What is a Medical School Letter of Intent?

To be more specific, a medical school letter of intent is solely for students with a single dream program or school in mind. If you have received acceptances, but are becoming antsy at the lack of your response from that one medical school you’ve been eyeing, you’ll want to consider a letter of intent. 

A medical school letter of intent is strong in its ability to drive home your integrity as a potential medical student. Certainly, the letter isn’t a contract. However, to send a letter of intent to a school, and then fail to attend once accepted, is a breach of ethics as a student. This is especially important considering the emphasis medical schools traditionally place on ethics. Doing so not only puts you in an unfortunate light, but it also devalues the contents of the recommendation letters that supervisors took time to write. 

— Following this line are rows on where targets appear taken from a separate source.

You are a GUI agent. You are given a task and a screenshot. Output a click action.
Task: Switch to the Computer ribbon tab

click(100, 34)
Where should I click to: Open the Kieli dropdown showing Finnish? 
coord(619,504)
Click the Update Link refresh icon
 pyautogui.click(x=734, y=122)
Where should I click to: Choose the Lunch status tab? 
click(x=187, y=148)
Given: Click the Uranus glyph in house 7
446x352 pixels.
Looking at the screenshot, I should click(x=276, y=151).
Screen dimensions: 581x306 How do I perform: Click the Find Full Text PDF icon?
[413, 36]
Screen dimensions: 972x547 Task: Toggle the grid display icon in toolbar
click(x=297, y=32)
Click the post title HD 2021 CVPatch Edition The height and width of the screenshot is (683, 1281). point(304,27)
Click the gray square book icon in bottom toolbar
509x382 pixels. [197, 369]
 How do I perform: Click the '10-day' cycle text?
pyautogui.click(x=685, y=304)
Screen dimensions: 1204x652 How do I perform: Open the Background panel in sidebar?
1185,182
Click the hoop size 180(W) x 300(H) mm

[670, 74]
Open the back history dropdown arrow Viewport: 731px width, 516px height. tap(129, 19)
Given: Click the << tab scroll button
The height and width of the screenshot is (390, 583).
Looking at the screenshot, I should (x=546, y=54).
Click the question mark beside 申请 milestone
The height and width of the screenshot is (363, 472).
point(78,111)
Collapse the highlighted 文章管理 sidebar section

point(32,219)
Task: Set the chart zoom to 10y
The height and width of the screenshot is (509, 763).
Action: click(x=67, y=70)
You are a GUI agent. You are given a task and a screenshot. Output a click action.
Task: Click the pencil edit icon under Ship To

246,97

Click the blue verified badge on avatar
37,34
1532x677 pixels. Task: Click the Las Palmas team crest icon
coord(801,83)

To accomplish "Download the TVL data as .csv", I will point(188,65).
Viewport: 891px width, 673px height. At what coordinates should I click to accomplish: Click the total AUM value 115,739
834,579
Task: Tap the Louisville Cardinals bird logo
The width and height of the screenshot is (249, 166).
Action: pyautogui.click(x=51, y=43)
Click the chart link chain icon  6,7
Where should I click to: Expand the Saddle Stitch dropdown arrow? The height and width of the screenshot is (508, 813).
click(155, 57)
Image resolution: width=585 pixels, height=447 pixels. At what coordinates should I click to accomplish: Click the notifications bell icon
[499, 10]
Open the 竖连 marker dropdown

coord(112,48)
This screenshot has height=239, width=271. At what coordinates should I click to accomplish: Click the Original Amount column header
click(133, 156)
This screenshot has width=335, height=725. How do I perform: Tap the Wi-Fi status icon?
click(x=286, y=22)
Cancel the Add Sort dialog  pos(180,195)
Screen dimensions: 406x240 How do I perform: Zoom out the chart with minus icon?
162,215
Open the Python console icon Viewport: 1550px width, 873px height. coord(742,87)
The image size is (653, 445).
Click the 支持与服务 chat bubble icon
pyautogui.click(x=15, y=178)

Medical schools are just as serious about the application process as the applicants are. With thousands of applications coming in from all over, they must tediously survey all to seek the right students to uphold the school’s legacy. Thus, a letter of intent is nothing to underestimate. 

When done right, a letter of intent can pull a student out of the brink of hopelessness at being denied by their number one program.

When to Send a Letter of Intent?

The best time to send your medical school letter of intent can depend on many factors. Generally, the rule of thumb is to wait until after your interview with the medical school. Remember, it will only be that one, top medical center to which you will send a letter. Even if you have received an invitation for interviewing, don’t send any letter until after the interview. Doing so will be premature and rob you of the opportunity to use the interview to your advantage in the letter. 

What about medical schools that have not yet sent an interview invitation? Do not send a letter of intent. Wait until they reach out for an interview. Otherwise, never send a letter of intent to a school that hasn’t displayed interest.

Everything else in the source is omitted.